> **Dataset rows**
○ ○ ○ ○ ○ ○ ○

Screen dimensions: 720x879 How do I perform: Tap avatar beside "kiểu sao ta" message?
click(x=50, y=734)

○ ○ ○ ○ ○ ○ ○

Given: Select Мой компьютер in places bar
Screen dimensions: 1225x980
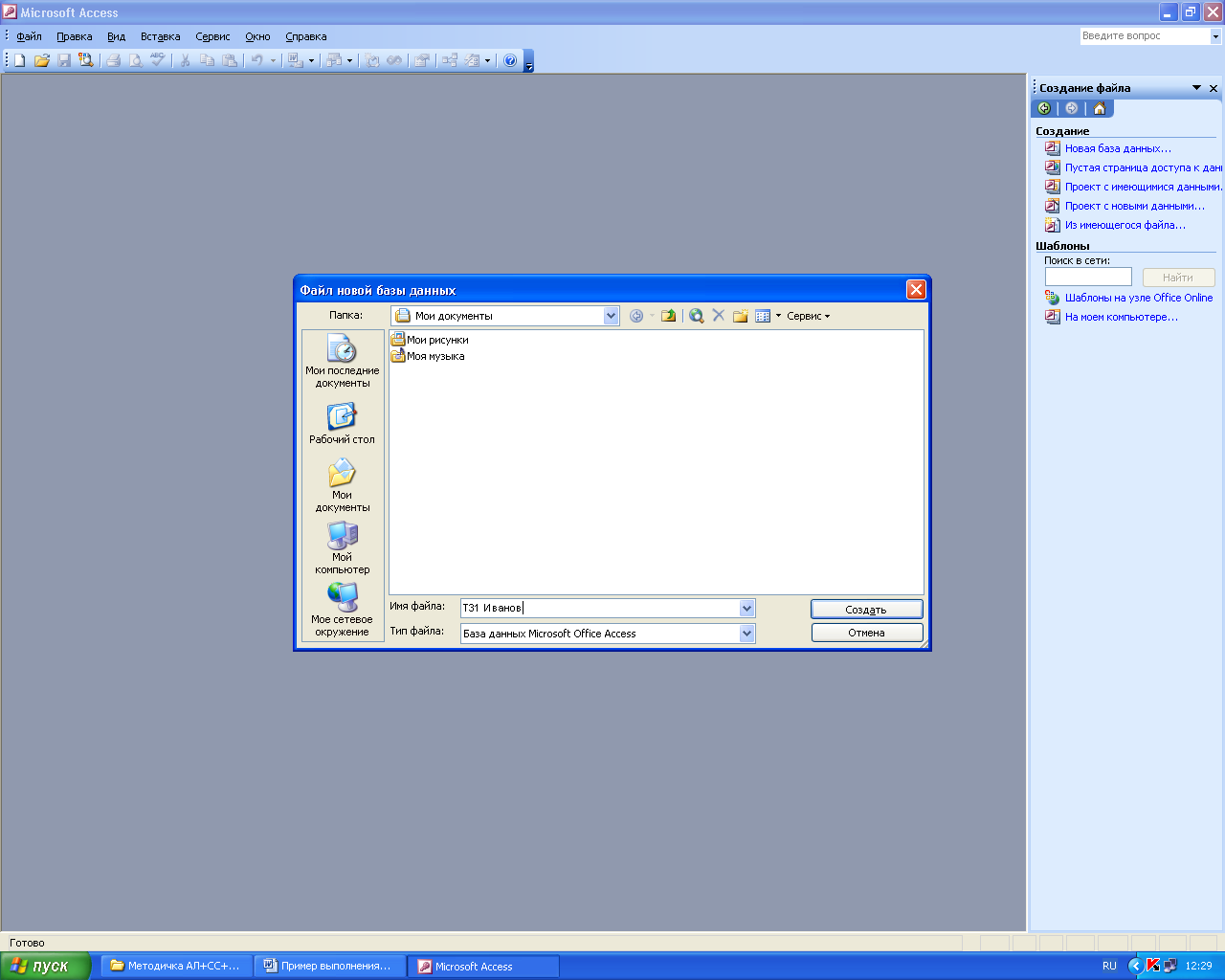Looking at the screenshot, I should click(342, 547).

○ ○ ○ ○ ○ ○ ○

Please copy the part of the data that opens with the line containing "Given: Select Мой компьютер in places bar" and closes with the line containing "Looking at the", both lines included, and leave out the pictures.

> **Completed task**
Given: Select Мой компьютер in places bar
Screen dimensions: 1225x980
Looking at the screenshot, I should click(342, 547).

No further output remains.